Stephanie Lipp was a server at Maverick’s Sports Lounge, a restaurant and bar in Vancouver. She was described by the General Manager as being a good worker, popular with the customers and an asset to the Company. After 6 months of employment, the business was sold to a new owner. Ms. Lipp was half-way through her pregnancy and showing at the time. The new owner expressed a desire to change the image of Maverick’s into a Sports Bar which included plans to reduce daytime hours and implement a “lingerie night”.
In a meeting between the new owner and the General Manager to discuss staffing changes, the new owner put his hands in front of his stomach in a gesture to indicate that Ms. Lipp was pregnant and directed that her hours be reduced from four shifts to one shift per week. While all staff experienced a reduction in shifts, the reduction in Ms. Lipp’s hours was the most extreme.

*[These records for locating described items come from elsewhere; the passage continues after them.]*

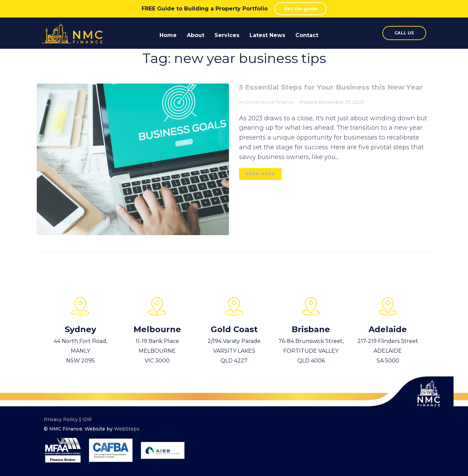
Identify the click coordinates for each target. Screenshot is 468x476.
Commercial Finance (269, 114)
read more (260, 185)
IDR (87, 419)
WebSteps (127, 429)
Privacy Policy (61, 419)
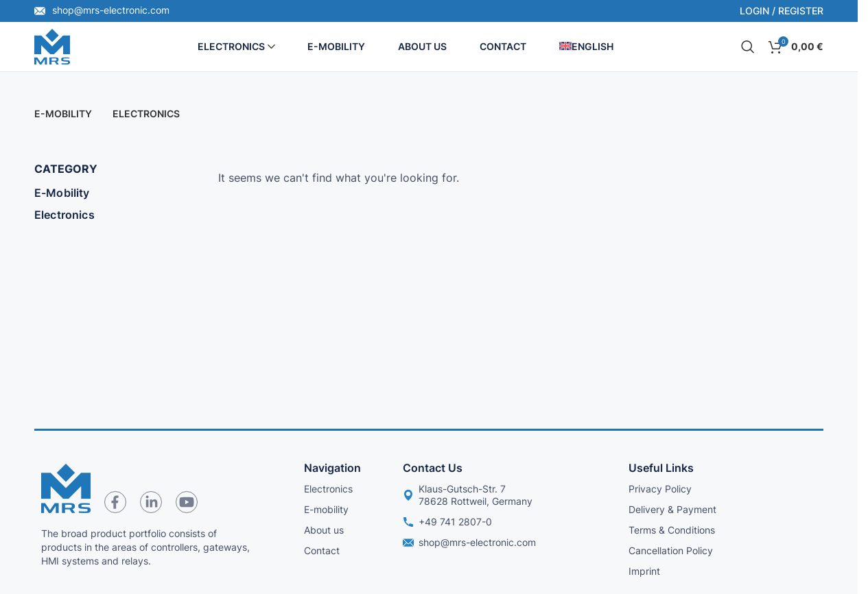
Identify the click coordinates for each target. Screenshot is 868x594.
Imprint (644, 571)
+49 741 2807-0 (447, 521)
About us (324, 530)
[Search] (748, 47)
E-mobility (326, 509)
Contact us (432, 468)
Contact (322, 550)
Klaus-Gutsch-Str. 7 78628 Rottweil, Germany (467, 495)
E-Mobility (62, 193)
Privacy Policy (660, 488)
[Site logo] (52, 45)
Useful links (661, 468)
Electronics (64, 215)
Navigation (332, 468)
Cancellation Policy (670, 550)
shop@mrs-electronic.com (102, 10)
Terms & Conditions (672, 530)
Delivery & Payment (672, 509)
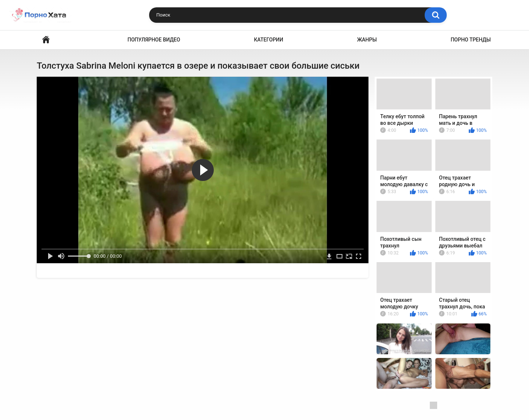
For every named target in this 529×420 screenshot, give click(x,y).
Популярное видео (154, 40)
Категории (269, 40)
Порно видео (46, 40)
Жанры (367, 40)
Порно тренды (471, 40)
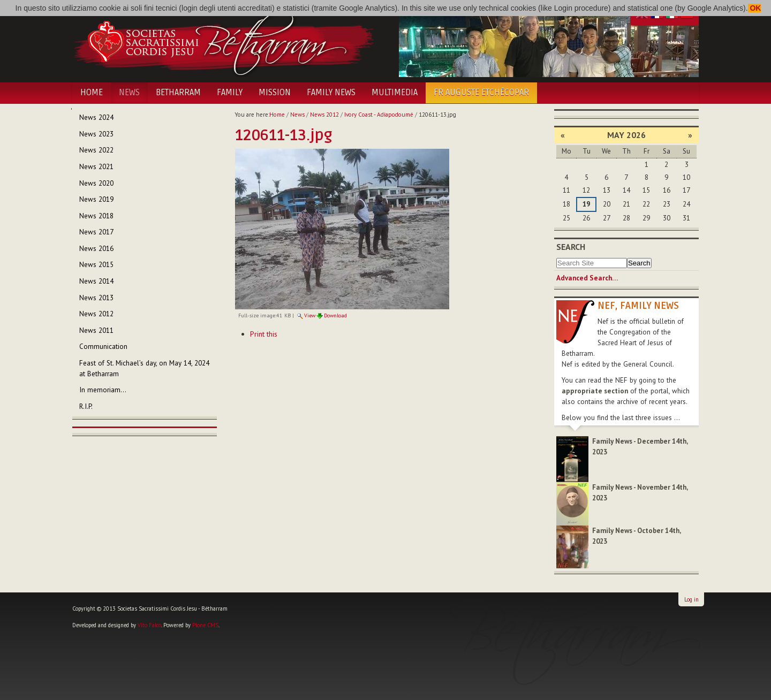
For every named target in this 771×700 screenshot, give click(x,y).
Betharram (178, 93)
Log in (691, 599)
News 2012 (324, 115)
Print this (263, 334)
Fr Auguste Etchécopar (481, 93)
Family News (331, 93)
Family (230, 93)
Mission (275, 93)
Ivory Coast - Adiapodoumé (379, 115)
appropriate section (595, 391)
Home (92, 93)
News (129, 93)
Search (571, 247)
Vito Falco (149, 625)
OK (754, 8)
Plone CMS (205, 625)
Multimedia (395, 93)
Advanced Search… (587, 278)
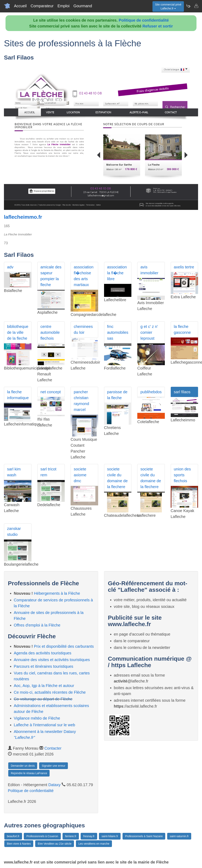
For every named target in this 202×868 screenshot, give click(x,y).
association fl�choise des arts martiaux (83, 276)
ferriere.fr (71, 836)
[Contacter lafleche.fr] (196, 6)
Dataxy (54, 785)
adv (10, 267)
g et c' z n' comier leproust (149, 332)
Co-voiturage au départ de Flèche (43, 699)
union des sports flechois (182, 475)
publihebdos (151, 392)
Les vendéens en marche (94, 843)
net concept (51, 392)
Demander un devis (23, 766)
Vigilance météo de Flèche (37, 718)
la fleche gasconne (182, 330)
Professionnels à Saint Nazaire (144, 836)
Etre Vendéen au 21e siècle (54, 843)
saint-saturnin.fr (179, 836)
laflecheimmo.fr (23, 217)
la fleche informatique (18, 395)
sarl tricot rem (48, 472)
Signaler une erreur (53, 766)
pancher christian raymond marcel (81, 401)
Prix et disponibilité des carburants (64, 646)
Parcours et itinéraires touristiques (44, 666)
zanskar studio (14, 531)
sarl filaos (182, 392)
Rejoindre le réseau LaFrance (29, 773)
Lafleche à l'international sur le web (44, 725)
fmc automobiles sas (118, 332)
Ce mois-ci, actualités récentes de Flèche (50, 692)
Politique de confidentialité (144, 20)
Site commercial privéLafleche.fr (168, 6)
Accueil (20, 6)
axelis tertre (184, 267)
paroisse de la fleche (117, 395)
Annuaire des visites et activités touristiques (52, 659)
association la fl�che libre (117, 273)
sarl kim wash (14, 472)
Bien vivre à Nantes (19, 843)
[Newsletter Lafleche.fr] (188, 6)
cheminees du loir (83, 330)
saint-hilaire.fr (109, 836)
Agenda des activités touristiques (43, 653)
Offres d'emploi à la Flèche (37, 625)
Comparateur (42, 6)
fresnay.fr (89, 836)
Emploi (64, 6)
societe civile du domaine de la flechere (117, 478)
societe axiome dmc (80, 475)
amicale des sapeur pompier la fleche (51, 276)
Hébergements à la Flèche (57, 593)
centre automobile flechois (50, 332)
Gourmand (83, 6)
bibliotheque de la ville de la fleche (18, 332)
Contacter (53, 748)
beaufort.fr (13, 836)
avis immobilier (149, 270)
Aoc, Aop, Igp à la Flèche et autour (44, 685)
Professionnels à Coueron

In a meeting to discuss why her hours had been reduced so drastically, the owner stated to Ms. Lipp that he could give anyone any shifts he wanted; he denied that it was due to her pregnancy and abruptly ended the meeting. It was subsequently reported to Ms. Lipp by the bartender and the kitchen manager that the owner wanted to get rid of her due to her pregnancy. The owner on more than one occasion referred to Ms. Lipp as “that pregnant bitch” and made a casual remark to other staff saying “What’s up with the pregnant girl” in a tone which would indicate that he thought she was out of place working as a pregnant employee at Maverick’s. The last straw was when management scheduled another server to come in on Ms. Lipp’s shift. When Ms. Lipp showed up 15 minutes early for her shift, she was informed that only one server was required and she was the one being sent home. The following day the floor manager texted her to tell her that she had been scheduled for two day shifts the following week but then later texted her to say that because business was slow, they would no longer be open on weekdays. Only one of her two shifts was re-scheduled to a weeknight. Ms. Lipp retained a lawyer and filed a complaint which was heard before the British Columbia Human Rights Tribunal.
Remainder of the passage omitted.